--- Exercise data ---
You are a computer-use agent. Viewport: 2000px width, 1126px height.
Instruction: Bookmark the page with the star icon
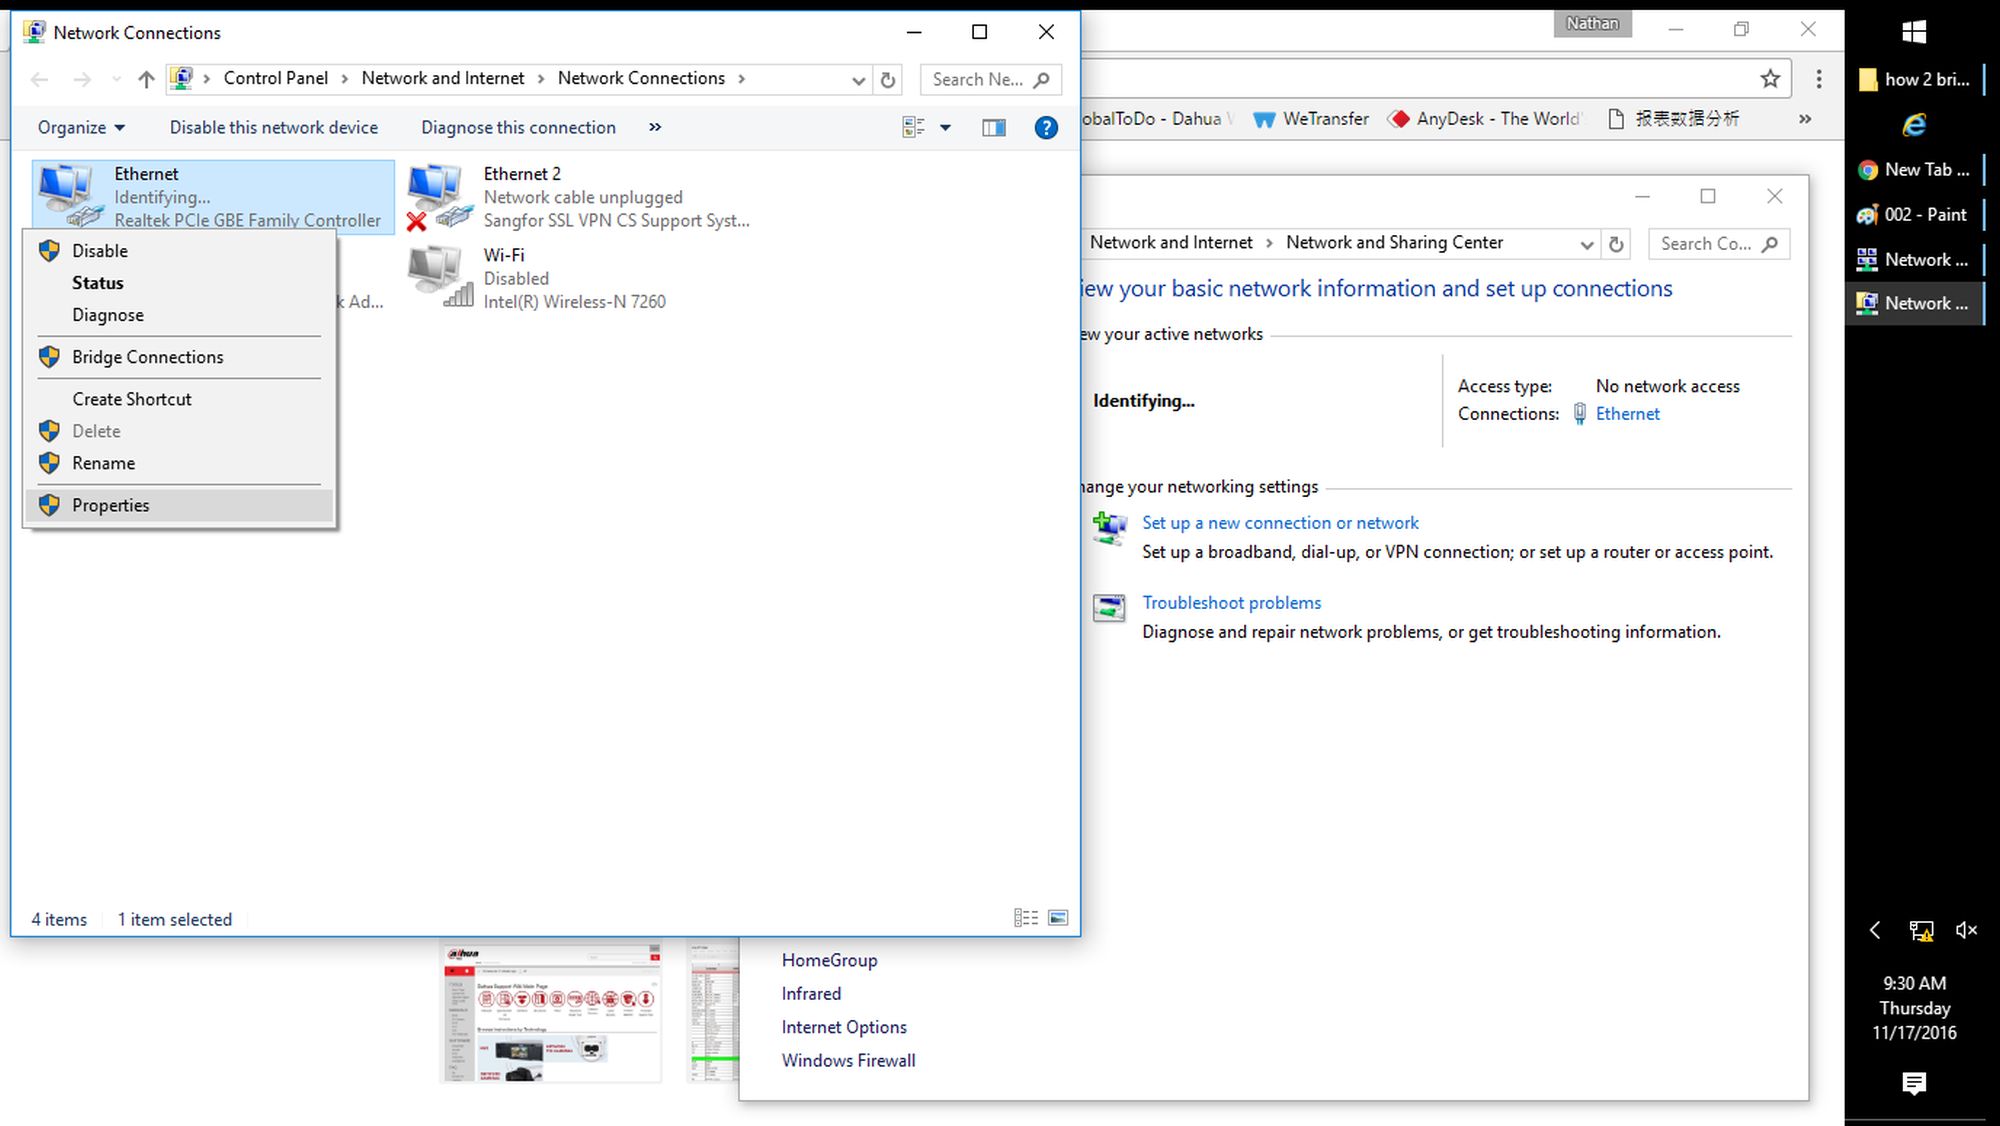pyautogui.click(x=1770, y=79)
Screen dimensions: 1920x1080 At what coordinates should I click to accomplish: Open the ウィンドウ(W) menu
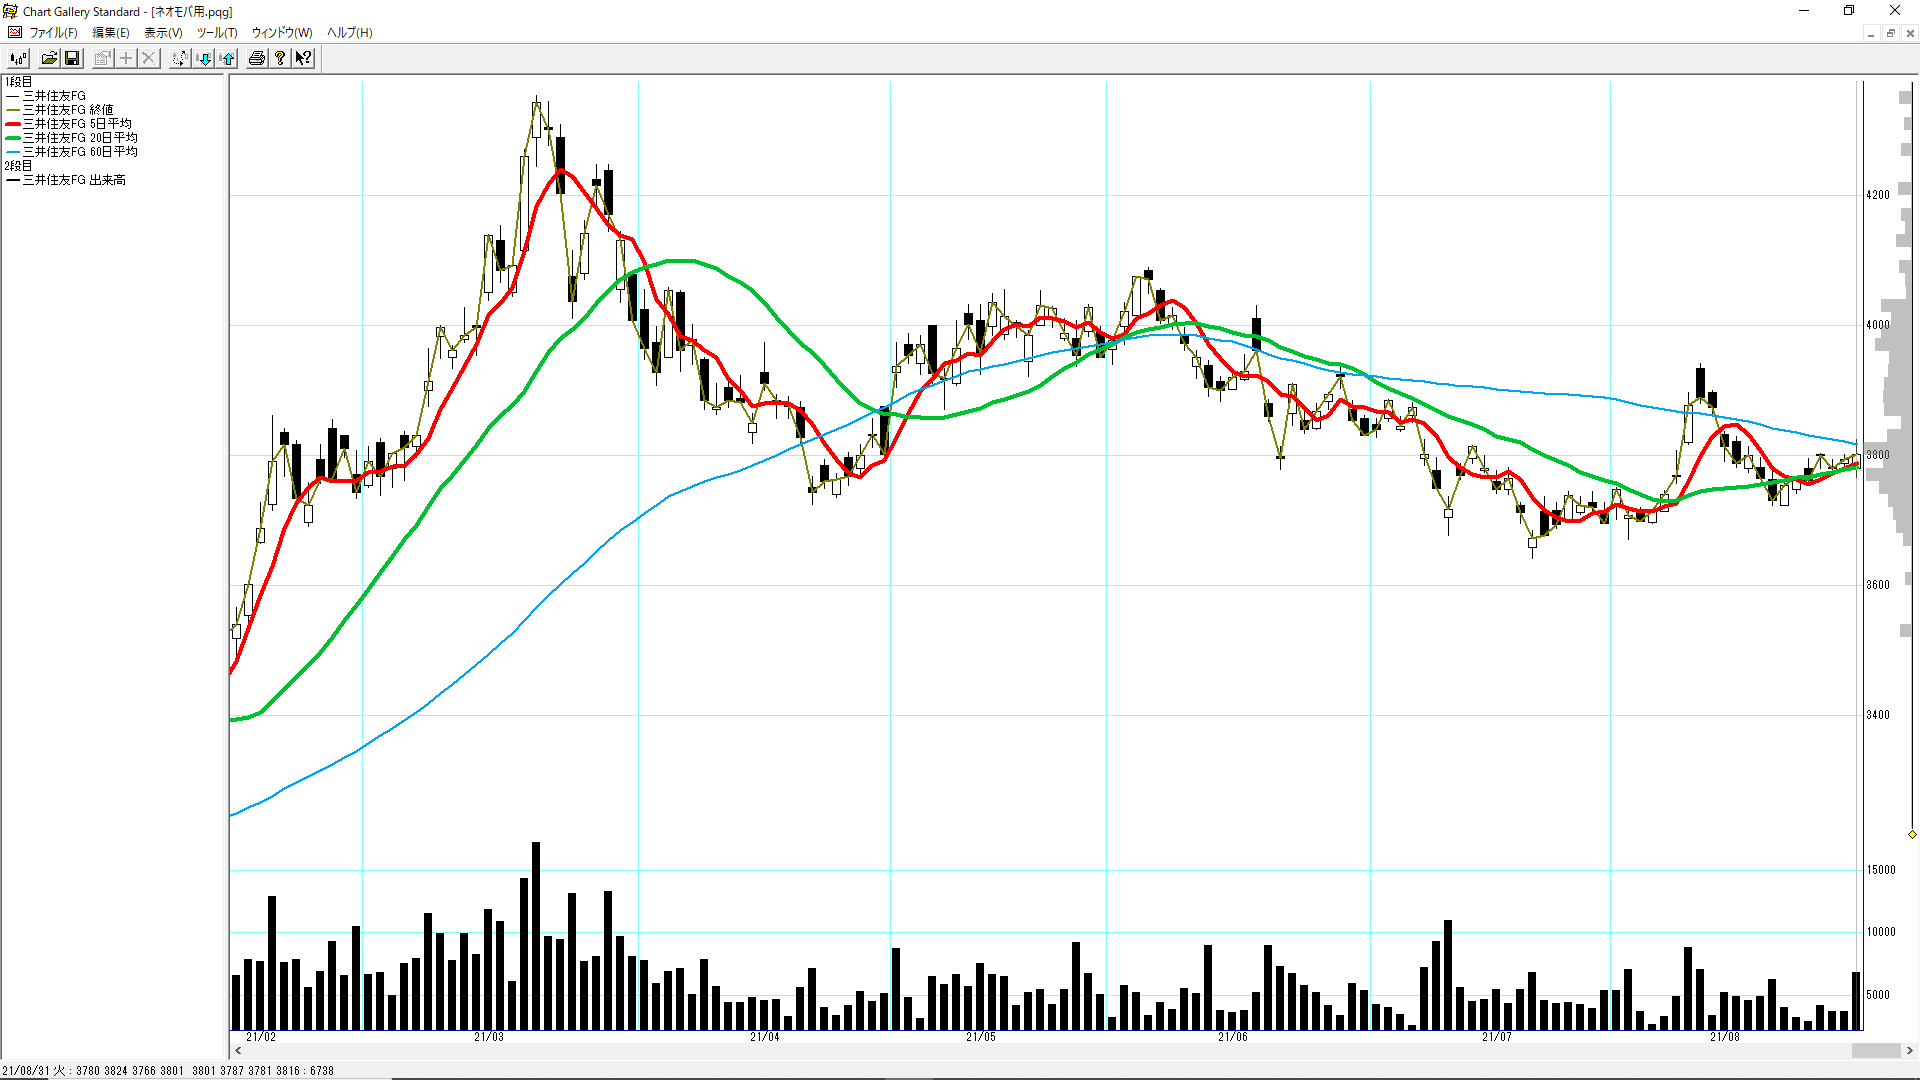coord(282,32)
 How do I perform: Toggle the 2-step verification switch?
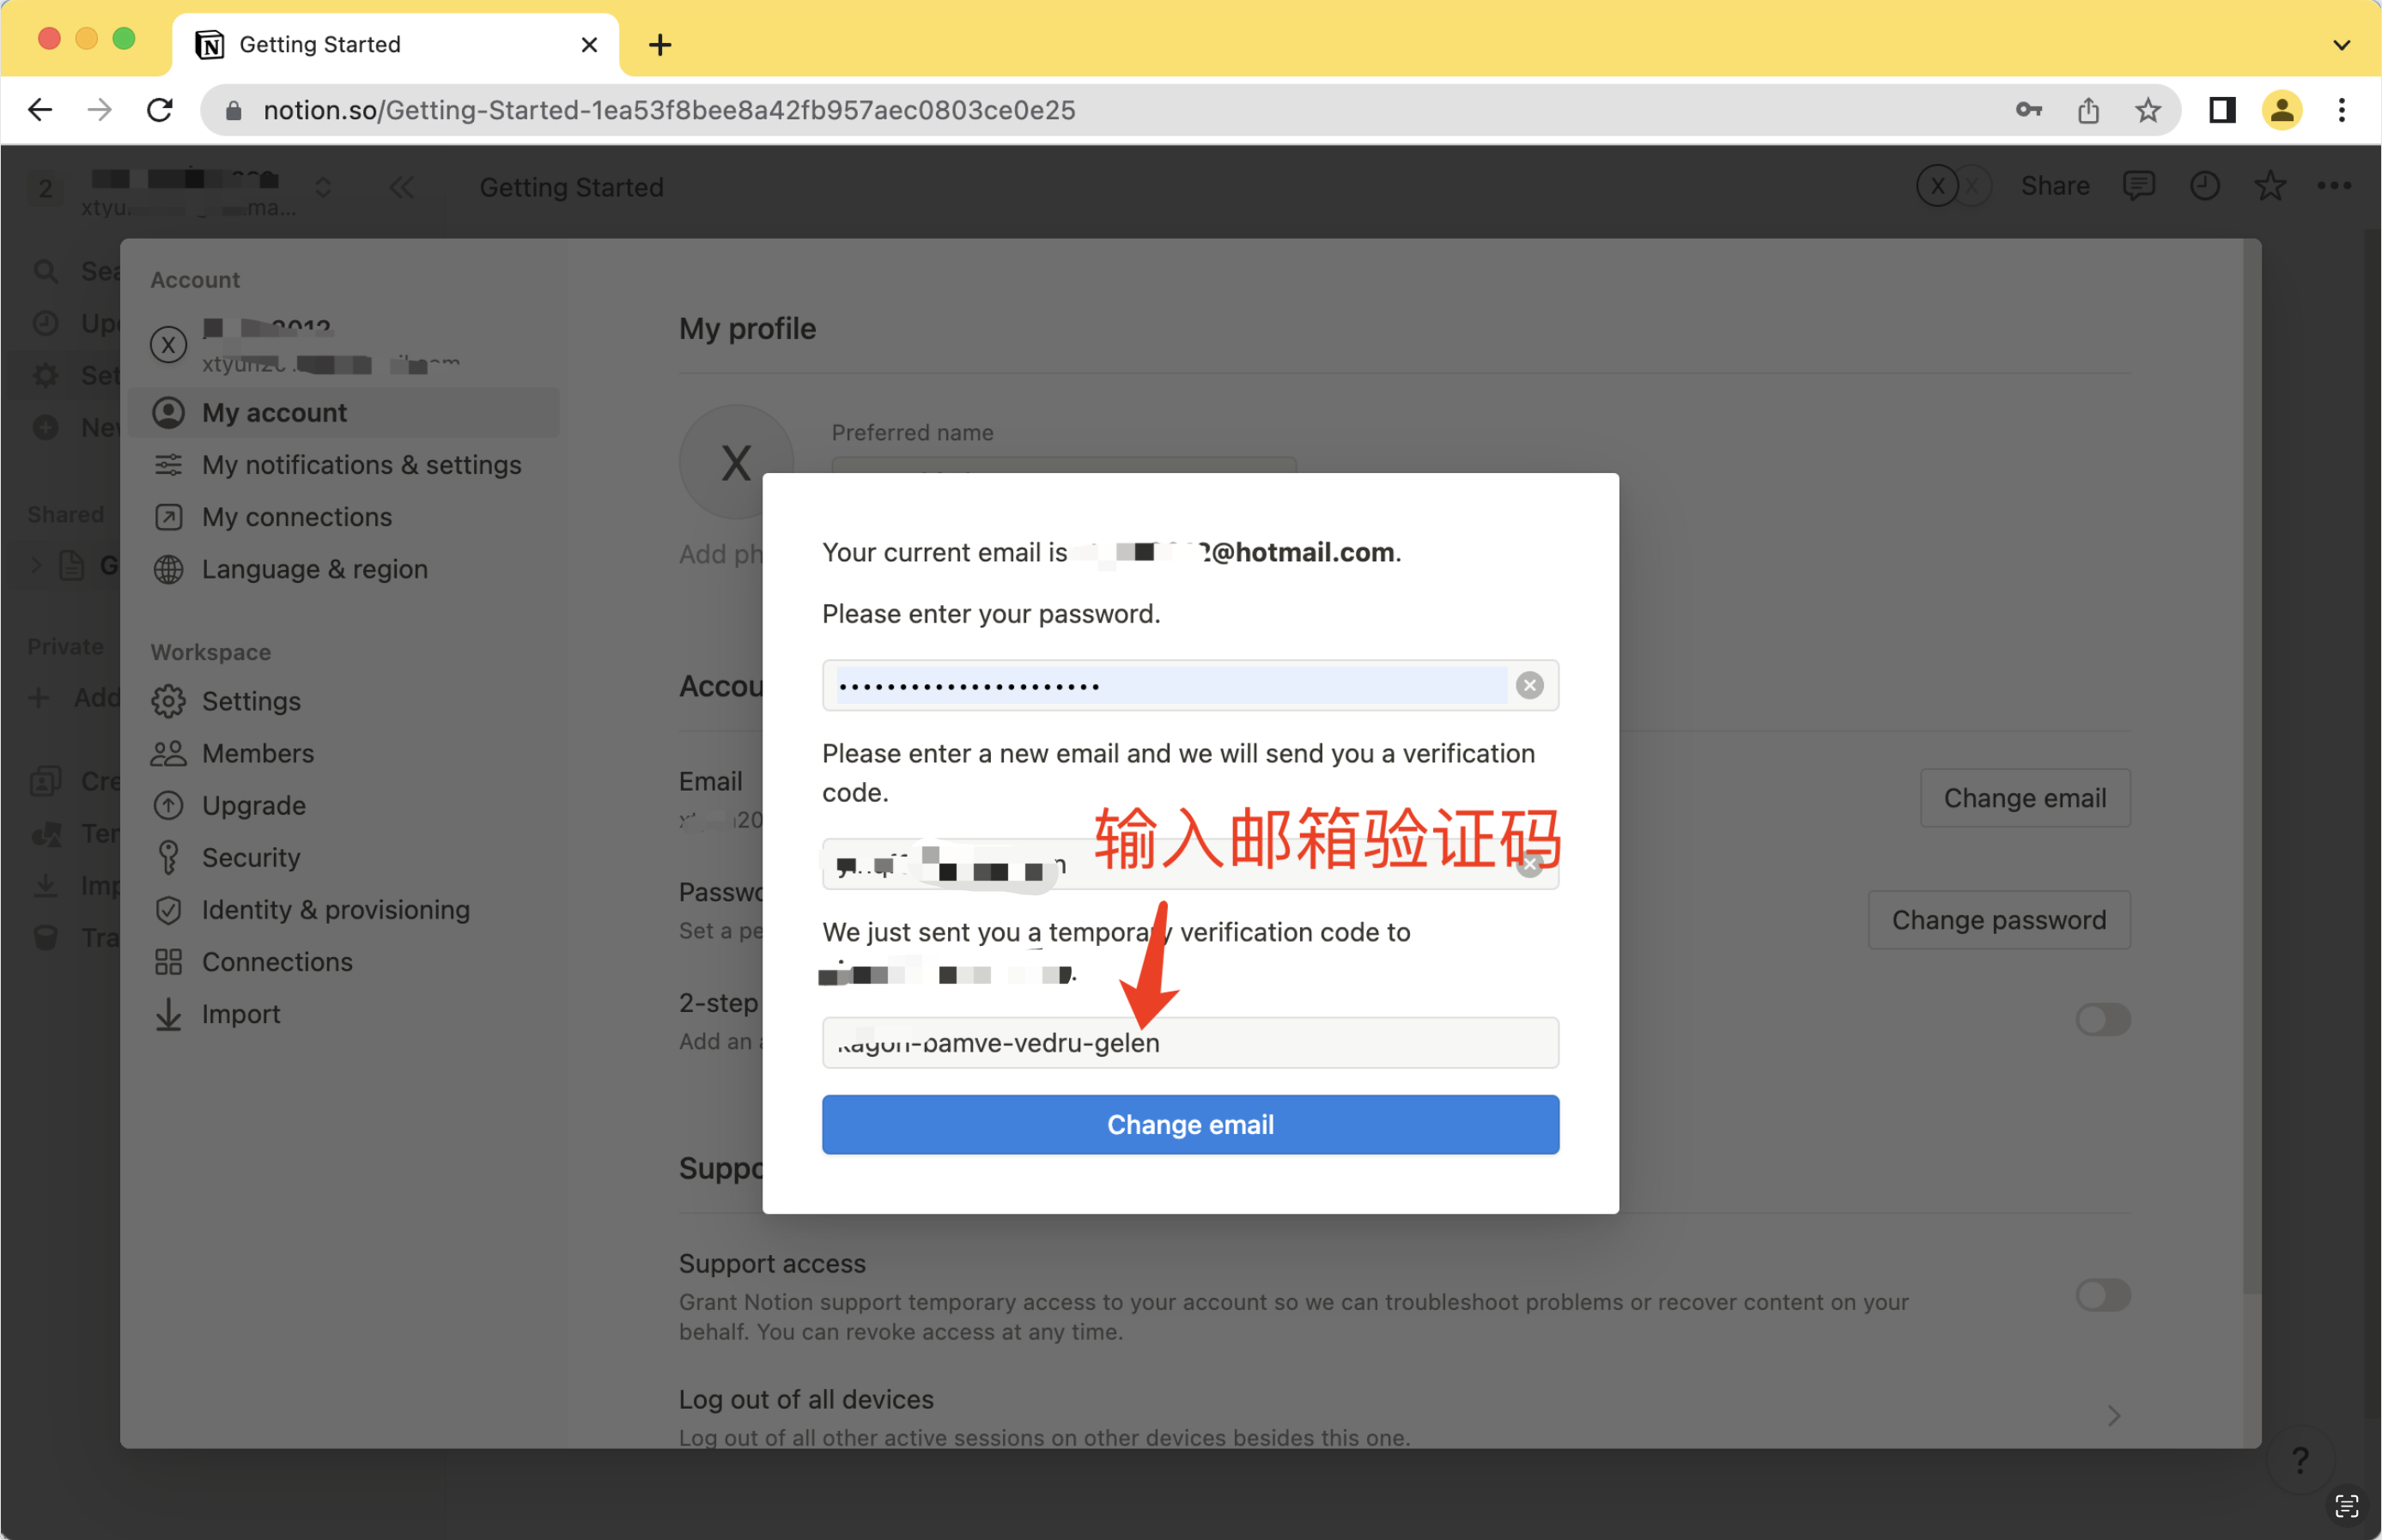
---
Without any pictures, please write out the lines from the one containing "Instruction: Bookmark the" through the final line of the data, exactly and inclusive of both ends.

Instruction: Bookmark the page with the star icon
pyautogui.click(x=1770, y=79)
Screen dimensions: 1920x1080 At what coordinates should I click to accomplish: Open the ウィンドウ(W) menu
coord(282,32)
 How do I perform: Toggle the 2-step verification switch?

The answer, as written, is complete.